Organization is upping the ante in its quest to perfect the open-source development process with a cool new user feedback tool called Test Pilot.

One of the big challenges in open source is soliciting meaningful involvement in a project. Most open-source projects get almost no outside involvement, primarily because contributing to an open-source project takes time, familiarity with the code in question (a perpetual thorn in OpenOffice.org's side), and the skill to write meaningful contributions.

Mozilla Test Pilot

More critically, much of the best input to any product, open- or closed-source, would come from average users who provide usability and other input, but this is precisely the sort of person that has no idea how to write software, despite being the likely day-to-day customers of software.
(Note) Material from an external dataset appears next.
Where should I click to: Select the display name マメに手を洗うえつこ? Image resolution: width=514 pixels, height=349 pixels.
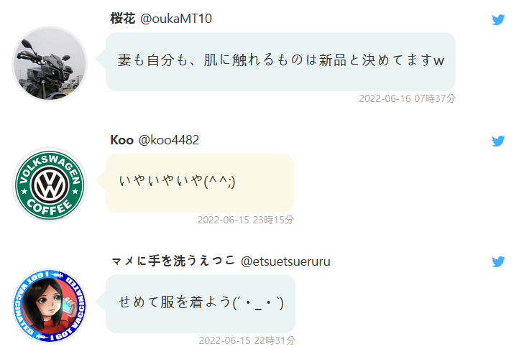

Leave it to Mozilla to figure out a great way to open the door to serious user involvement in its Firefox (and other) open-source browser project with Test Pilot, a new "user-testing program...that aims to build a 1 percent representative sample of the Firefox user base for soliciting wide participation and structured feedback for interface and product experiments."

Test Pilot will start as an easy-to-install Firefox extension but will later be added to other Mozilla projects. Here's how Mozilla sees it working:

The first time the Test Pilot add-on is run, it will ask a few simple non-personally identifiable questions to put you into a demographic bucket, e.g., technical level, locale, etc., and to let you opt in to additional anonymous instrumentation.

We'll only collect aggregate anonymized data, publish all results under open-content licenses, and review every test to make sure that your privacy is held sacred. Once in a while, you may be asked to participate in a short survey based on your demographic. If you've opted into allowing additional anonymous instrumentation, an experiment may request some of that information for aggregated study.

The service is not yet live, but when it does go live, it promises to change the way open-source projects interact, not only with their developer communities but also with their user communities. If Mozilla can successfully gather input from nontechnical, average users, it will have secured the holy grail of computing: deep customer feedback.

What will Mozilla do with that feedback? Why, conquer the world, of course. The best feedback should translate into the best products. Open source is innovating...yet again.